Task material:
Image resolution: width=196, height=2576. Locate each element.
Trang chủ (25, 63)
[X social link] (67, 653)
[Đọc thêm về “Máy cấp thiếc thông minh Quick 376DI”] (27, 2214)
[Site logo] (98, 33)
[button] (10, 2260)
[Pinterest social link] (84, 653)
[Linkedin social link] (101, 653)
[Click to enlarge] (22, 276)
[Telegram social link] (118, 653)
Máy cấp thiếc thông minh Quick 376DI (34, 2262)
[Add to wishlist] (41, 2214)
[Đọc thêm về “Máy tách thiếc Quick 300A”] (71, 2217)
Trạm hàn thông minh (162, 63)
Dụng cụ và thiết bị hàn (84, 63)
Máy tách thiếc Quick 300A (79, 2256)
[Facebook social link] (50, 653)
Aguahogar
--
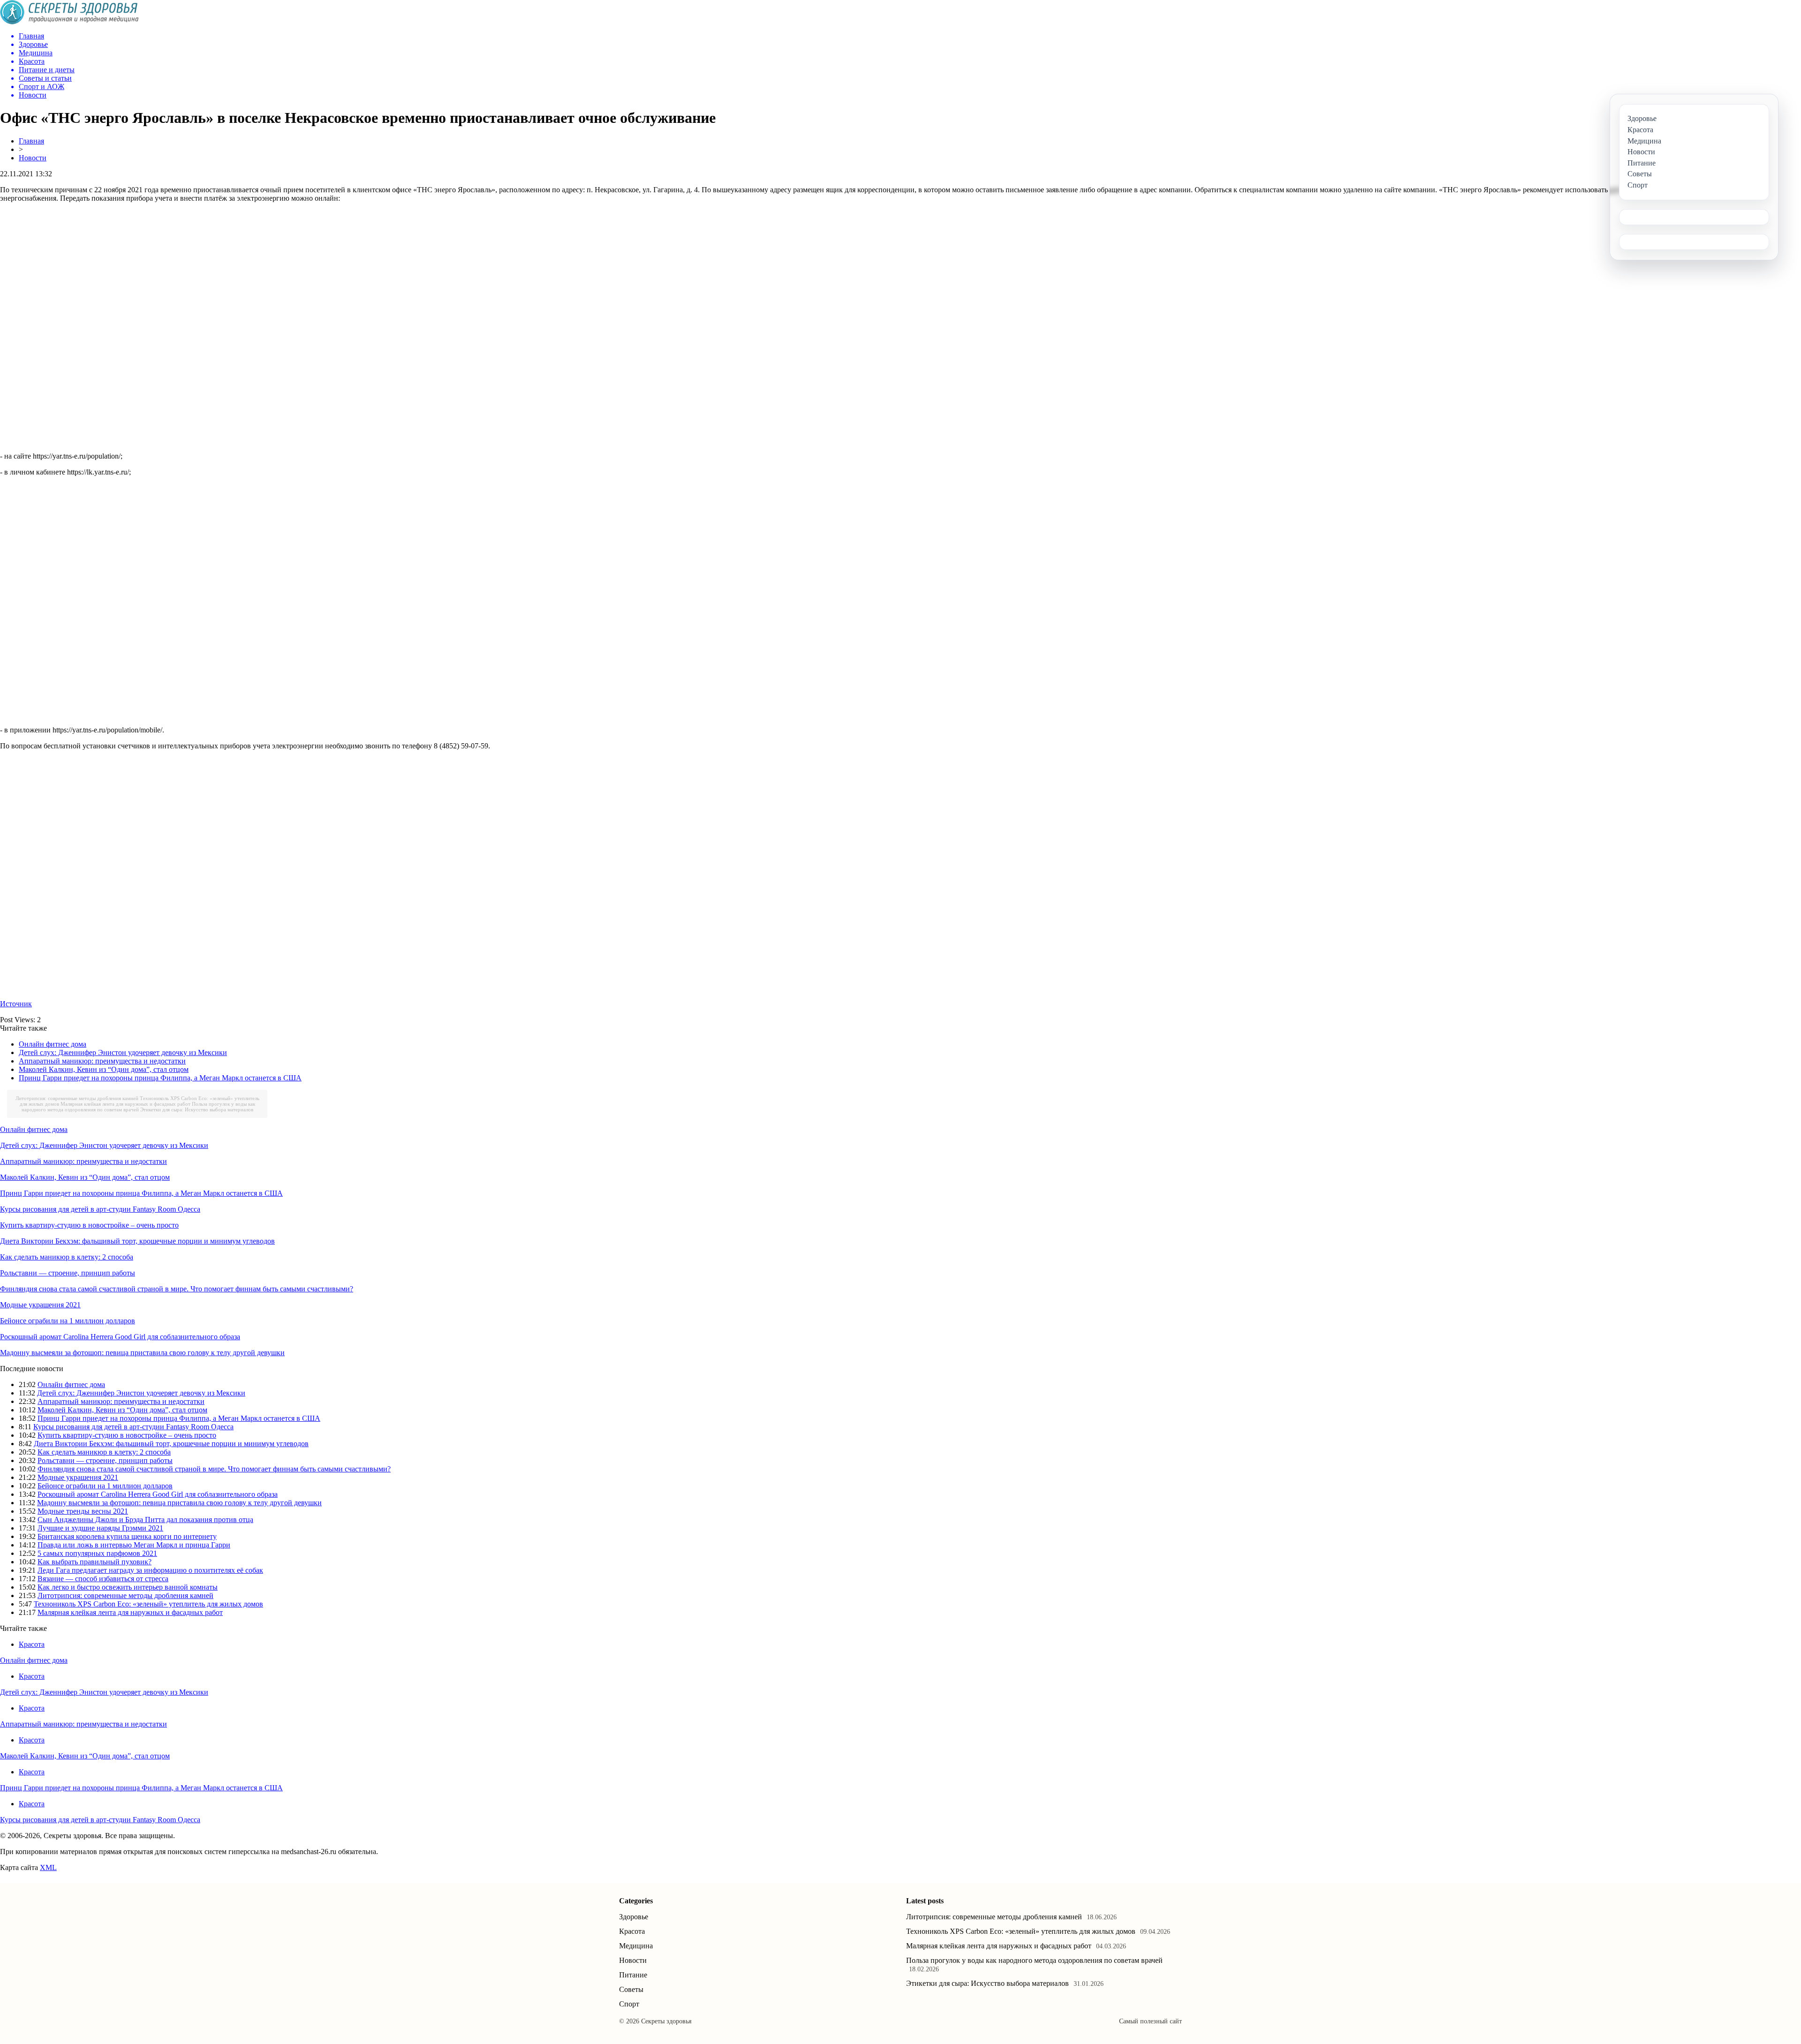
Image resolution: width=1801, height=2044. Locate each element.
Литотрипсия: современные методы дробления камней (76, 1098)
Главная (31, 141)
==
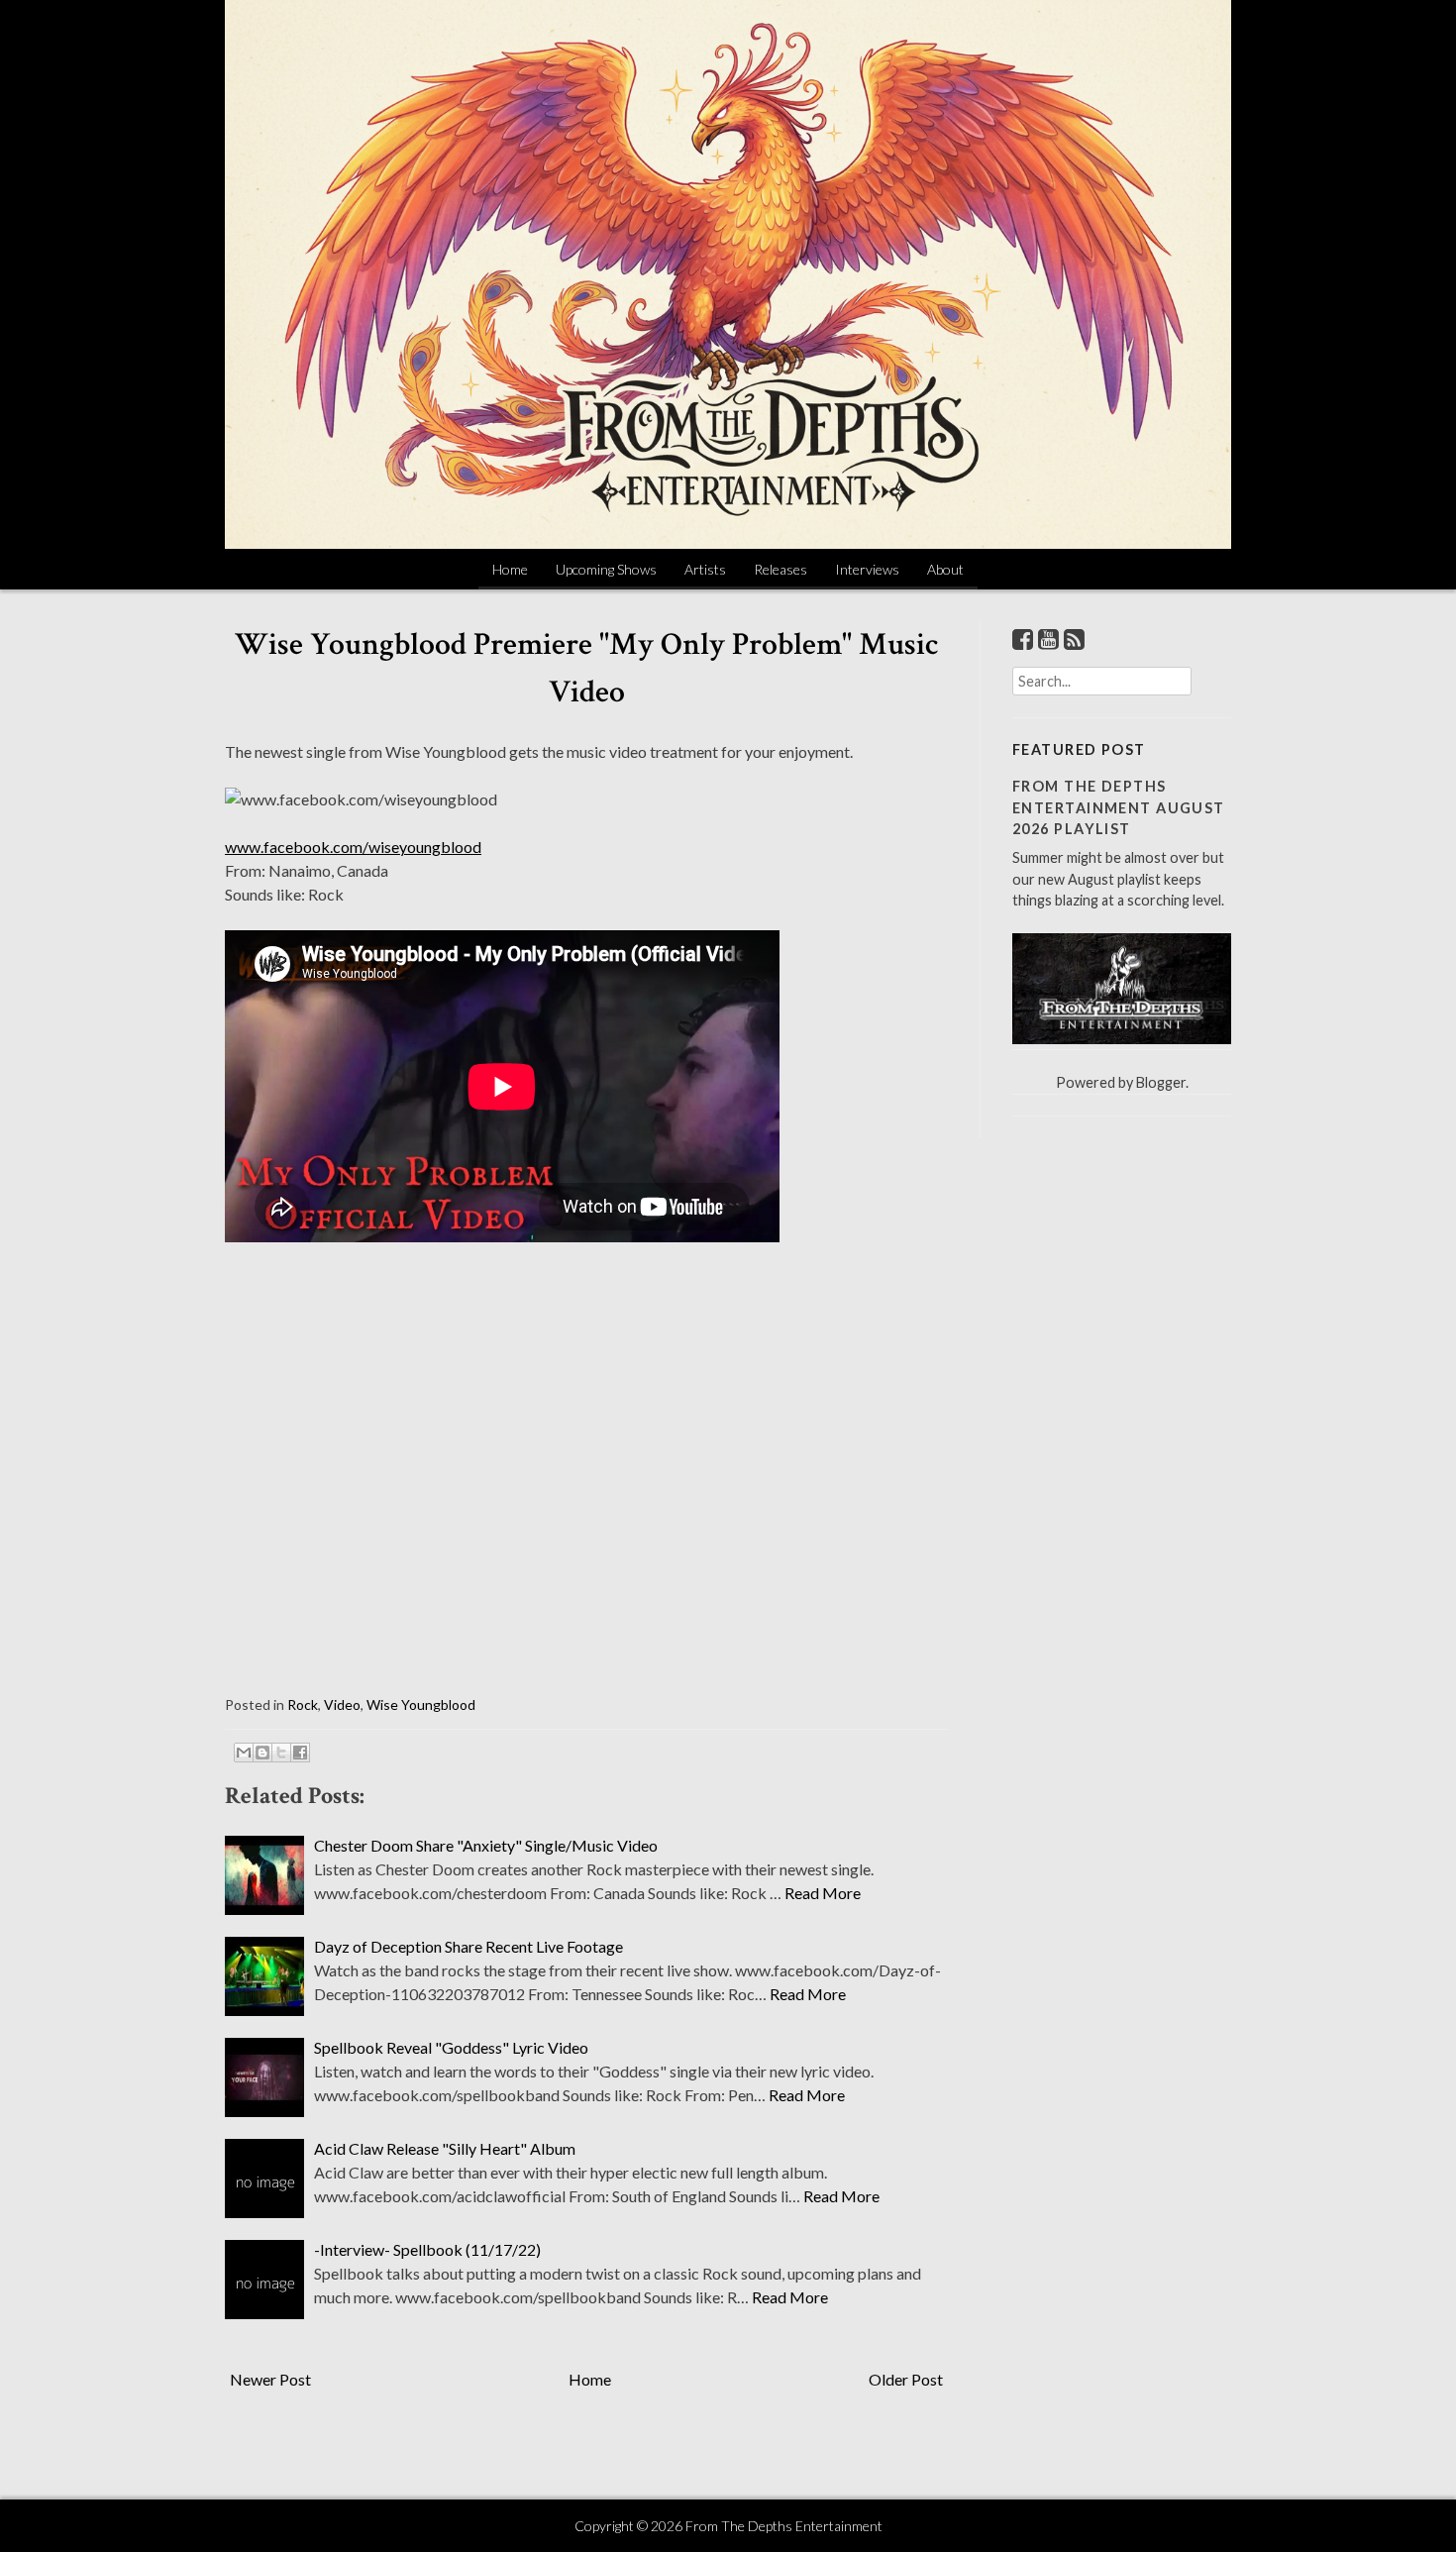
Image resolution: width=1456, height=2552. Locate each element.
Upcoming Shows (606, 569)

Task objective: Of all the entries above, repeat only the lines from the line that has "[X social link] (67, 653)" to the line that has "[Telegram social link] (118, 653)", both lines included, exactly.

Solution for this problem:
[X social link] (67, 653)
[Đọc thêm về “Máy cấp thiếc thông minh Quick 376DI”] (27, 2214)
[Site logo] (98, 33)
[button] (10, 2260)
[Pinterest social link] (84, 653)
[Linkedin social link] (101, 653)
[Click to enlarge] (22, 276)
[Telegram social link] (118, 653)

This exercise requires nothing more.